Fehlmann Rielle Laurence · Nationalrat · 2021-09-13
Fehlmann Rielle Laurence · Nationalrat · Genf · Sozialdemokratische Fraktion · 2021-09-13
Wortprotokoll
Rappelons qu'en automne 2018, le Conseil fédéral avait cédé aux pressions du lobby de l'armement visant à affaiblir considérablement l'ordonnance sur le matériel de guerre au détriment des droits humains. En effet, il avait décidé d'autoriser les exportations de matériel de guerre vers les pays impliqués dans un conflit armé interne, c'est-à-dire des pays en situation de guerre civile. De nombreuses voix se sont alors élevées pour limiter le pouvoir du Conseil fédéral dans ce domaine. Mais la voie parlementaire ayant échoué, une coalition d'organisations et de partis a lancé l'initiative dite de rectification, qui a été déposée le 24 juin 2019.
Quel est le but de l'initiative? Elle vise à ce que le contrôle des critères d'exportation d'armement ne soit plus réglé par voie d'ordonnance, mais au niveau de la loi fédérale sur le matériel de guerre. Elle a ensuite pour objectif que des exportations d'armes vers des pays où les droits humains sont systématiquement violés soient interdites. L'assouplissement de l'ordonnance, intervenu en 2014, doit être revu. De plus, l'exportation d'armes vers des pays en proie à un conflit interne ou international doit aussi être interdite. Il s'agit enfin d'élargir la base démocratique sur laquelle les décisions d'exportation sont prises.

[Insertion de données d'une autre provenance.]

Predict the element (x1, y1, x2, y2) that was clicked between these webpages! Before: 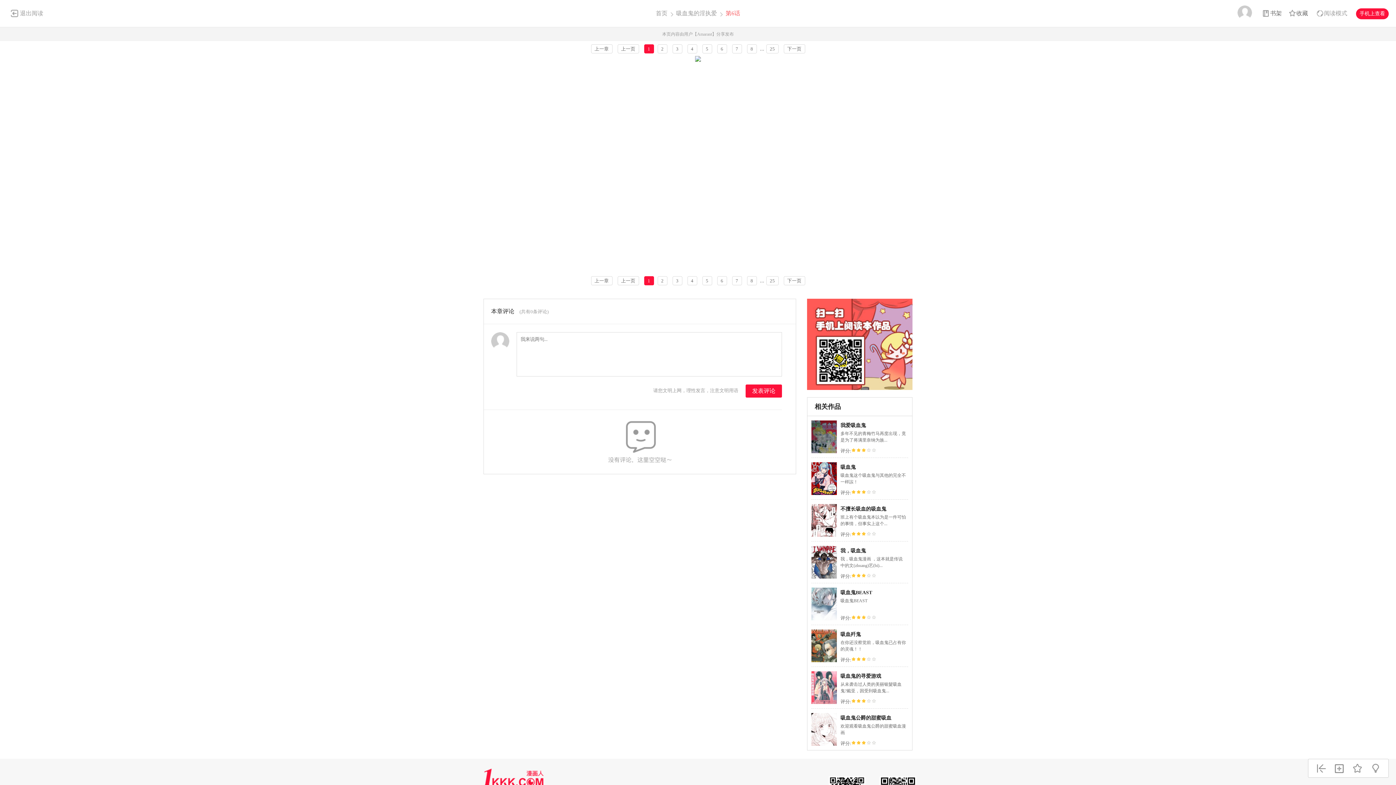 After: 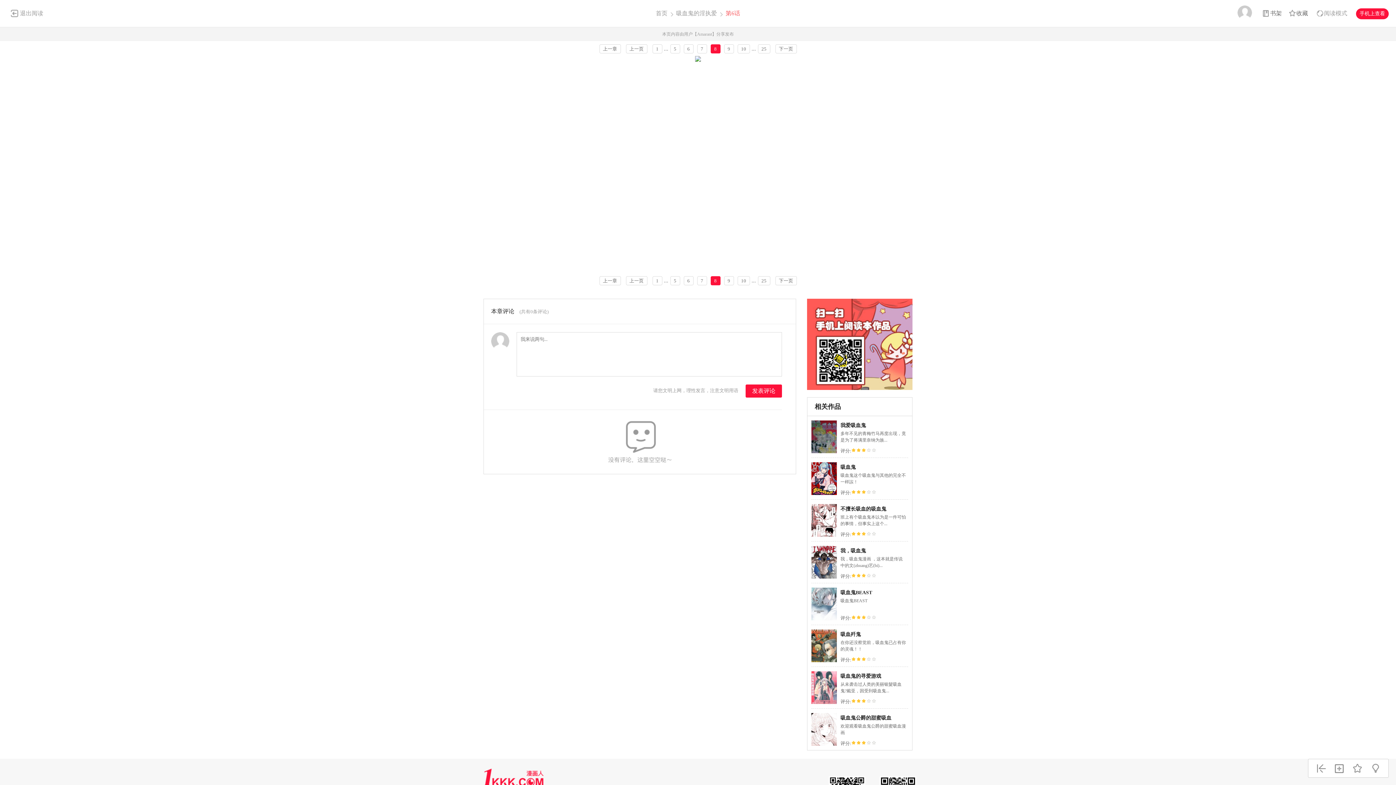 Action: label: 8 bbox: (747, 276, 756, 285)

Quelques mots sur le contre-projet indirect proposé par le Conseil fédéral. Sur le principe, le Conseil fédéral propose de transférer les critères d'autorisation inscrits dans l'ordonnance sur le matériel de guerre dans la loi fédérale sur le matériel de guerre. C'est un point positif. Malheureusement, ce contre-projet comporte aussi un grand défaut: le Conseil fédéral s'arrogerait le droit d'assouplir les critères d'exportation en cas de "circonstances extraordinaires". Cet ajout laisse la porte ouverte aux abus, qui sont justement à l'origine de l'initiative de rectification.
Ainsi, le comité d'initiative, qui appelait de ses voeux un contre-projet indirect respectant l'esprit de l'initiative, a décidé de ne pas la retirer si l'article 22b n'était pas biffé.
Comme on l'a vu, le Conseil fédéral n'a pas respecté ses engagements pris en matière d'exportation d'armement suite à l'initiative du GSSA contre l'exportation de matériel de guerre. En 2014, il a commencé à démanteler les mesures de protection qu'il avait lui-même inscrites dans l'ordonnance. Il a ajouté une dérogation à l'article 5 alinéa 2 lettre b, qui interdit d'exporter du matériel de guerre dans des pays qui violent "systématiquement et gravement les droits de l'homme"; il suffit depuis lors de "tenir compte notamment du respect des droits de l'homme".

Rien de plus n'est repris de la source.